Prison and historic site in Wyoming, United States

The Wyoming State Penitentiary is an American historic and current prison in Rawlins, Carbon County, Wyoming, which has operated from 1901. It moved within Rawlins to a new location in 1981. In 2018, it is a Wyoming Department of Corrections state maximum-security prison for men.

Wyoming State Penitentiary is also the location of Wyoming's death row for men and execution chamber, which is located in the prison's parole board meeting room. No death sentences have been carried out in Wyoming since the 1992 execution of convicted murderer Mark Hopkinson, and, as of 2025, there are no inmates on death row.

==History==
The penitentiary opened in Rawlins in 1901.

Wyoming State Penitentiary District, at 6th and Walnut Streets in Rawlins, Wyoming, is a historic district that was listed on the National Register of Historic Places in 1983. The listing included 14 contributing buildings.

The listing included the original Administration Building, which is a large stone structure designed by Salt Lake City architect Walter E. Ware and built in stages during the 1890s. The design is generally Romanesque in style, including in its type of stonework and features such as a semicircular arch, vermiculated stone sills, short columns with foliated capitals, and cone-shaped roofs on its tower.

It was completed in 1901. The 1901 building is now a museum called the Wyoming Frontier Prison. Visitors can go on guided tours through the old prison. There are exhibits about the old and current prisons and the Wyoming Peace Officers' Museum.

In the summer of 1911, the Wyoming State Penitentiary All Stars baseball team played, made up of 12 inmates.

The Ware-designed prison operated for 80 years. Convict Henry Ruhl was executed there in 1945, the only person executed by the U.S. Federal Government in Wyoming. This facility closed as a prison in 1981 when replaced by the current location.

==Modern==
Its current complex which opened in 1980 at first housed about 500 medium-security prisoners. The original portion of the complex, now called the North Facility, closed in 2001 as the newer South Facility opened. The South Facility boasts the third generation prison layout of 'pods.' A driving factor behind this was the faults with the star, or block, layout of the North Facility. Narrow halls and blind, sharp corners caused dangers to staff. Security issues of the old North Facility came to light when Corporal Wayne Martinez was killed by three inmates. The three inmates gained access to the control center Corporal Martinez was in, beating him with a fire extinguisher and stabbing him over thirty times. Two inmates involved in the attack were given life without the possibility of parole, while the third was sentenced to death. In memory of Corporal Martinez, the Wayne Martinez Training Center was given his name. The North Facility remains standing, but abandoned.

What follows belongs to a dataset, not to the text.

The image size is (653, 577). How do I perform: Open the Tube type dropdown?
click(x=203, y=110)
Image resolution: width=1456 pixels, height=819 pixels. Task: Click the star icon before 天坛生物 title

Prior to 1991 the Wyoming Board of Charities and Reform operated the prison. After, the Wyoming Department of Corrections operated it.

==Notable inmates==

- William L. "Wild Bill" Carlisle - famous train robber, paroled in 1936
- Russell Henderson (later transferred to Wyoming Medium Correctional Institution) - murderer of Matthew Shepard
- Aaron McKinney - murderer of Matthew Shepard
- Mark Hopkinson - only person to be executed in Wyoming after capital punishment was reinstated
- Diazien Hossencofft - confessed murderer of Girly Chew Hossencofft
- James Wiley - murdered his step-mother, along with his three step-brothers.
- Anderson Lee Aldrich - perpetrator of Colorado Springs nightclub shooting, on November 19-20, 2022, in which five people were murdered and injured twenty-five others in the shooting. Later transferred to United States Penitentiary, Big Sandy in Inez, Kentucky.

== Previous Wyoming territorial and state prison==
Wyoming's first state prison, built in 1872 near Laramie, Wyoming, and decommissioned in 1901, is now the Wyoming Territorial Prison State Historic Site. It operated as a federal penitentiary from 1872 to 1890, and as a state prison from 1890 to 1901.